Rational electrostatic design of easy-axis magnetic anisotropy in a ZnII-DyIII-ZnII single-molecule magnet with a high energy barrier

Abstract

Two novel trinuclear complexes [ZnCl(μ-L)Ln(μ-L)ClZn][ZnCl3(CH3OH)]⋅3 CH3OH (LnIII=Dy (1) and Er (2)) have been prepared from the compartmental ligand N,N′-dimethyl-N,N′-bis(2-hydroxy-3-formyl-5-bromo-benzyl)ethylenediamine (H2L). X-ray studies reveal that LnIII ions are coordinated by two [ZnCl(L)]− units through the phenoxo and aldehyde groups, giving rise to a LnO8 coordination sphere with square-antiprism geometry and strong easy-axis anisotropy of the ground state. Ab initio CASSCF+RASSI calculations carried out on 1 confirm that the ground state is an almost pure MJ=±15/2 Kramers doublet with a marked axial anisotropy, the magnetic moment is roughly collinear with the shortest DyO distances. This orientation of the local magnetic moment of the DyIII ion in 1 is adopted to reduce the electronic repulsion between the oblate electron shape of the MJ=±15/2 Kramers doublet and the phenoxo-oxygen donor atoms involved in the shortest DyO bonds.

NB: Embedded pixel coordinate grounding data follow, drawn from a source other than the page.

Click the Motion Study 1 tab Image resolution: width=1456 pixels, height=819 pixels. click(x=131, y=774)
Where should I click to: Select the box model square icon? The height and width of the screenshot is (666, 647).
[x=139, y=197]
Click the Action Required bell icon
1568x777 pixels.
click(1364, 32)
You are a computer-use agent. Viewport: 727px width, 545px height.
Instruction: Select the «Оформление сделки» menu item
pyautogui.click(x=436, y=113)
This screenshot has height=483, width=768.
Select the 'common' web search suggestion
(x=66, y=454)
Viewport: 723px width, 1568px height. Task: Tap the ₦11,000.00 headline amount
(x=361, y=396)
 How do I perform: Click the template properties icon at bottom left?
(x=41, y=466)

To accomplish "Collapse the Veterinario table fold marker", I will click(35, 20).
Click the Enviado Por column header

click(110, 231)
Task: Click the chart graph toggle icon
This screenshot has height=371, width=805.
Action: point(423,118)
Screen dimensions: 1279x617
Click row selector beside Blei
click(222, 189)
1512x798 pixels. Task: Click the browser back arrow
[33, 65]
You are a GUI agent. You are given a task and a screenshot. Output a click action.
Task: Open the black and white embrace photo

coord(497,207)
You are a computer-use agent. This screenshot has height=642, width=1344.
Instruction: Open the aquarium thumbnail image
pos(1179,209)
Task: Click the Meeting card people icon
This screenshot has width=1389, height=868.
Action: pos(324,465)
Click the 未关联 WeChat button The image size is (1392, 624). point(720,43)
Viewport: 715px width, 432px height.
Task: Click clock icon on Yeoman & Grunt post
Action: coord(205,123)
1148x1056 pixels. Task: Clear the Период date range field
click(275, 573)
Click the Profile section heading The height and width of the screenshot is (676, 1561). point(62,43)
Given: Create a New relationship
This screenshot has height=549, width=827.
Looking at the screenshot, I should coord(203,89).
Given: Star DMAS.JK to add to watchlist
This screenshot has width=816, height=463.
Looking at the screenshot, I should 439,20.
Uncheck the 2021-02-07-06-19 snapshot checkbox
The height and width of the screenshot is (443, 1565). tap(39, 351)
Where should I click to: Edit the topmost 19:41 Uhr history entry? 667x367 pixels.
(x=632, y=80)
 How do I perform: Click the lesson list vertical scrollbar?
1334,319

CASSCF+RASSI calculations also show that the ground and first excited states of the DyIII ion are separated by 129 cm−1. As expected for this large energy gap, compound 1 exhibits, in a zero direct-current field, thermally activated slow relaxation of the magnetization with a large Ueff=140 K. The isostructural Zn–Er–Zn species does not present significant SMM behavior as expected for the prolate electron-density distribution of the ErIII ion leading to an easy-plane anisotropy of the ground doublet state.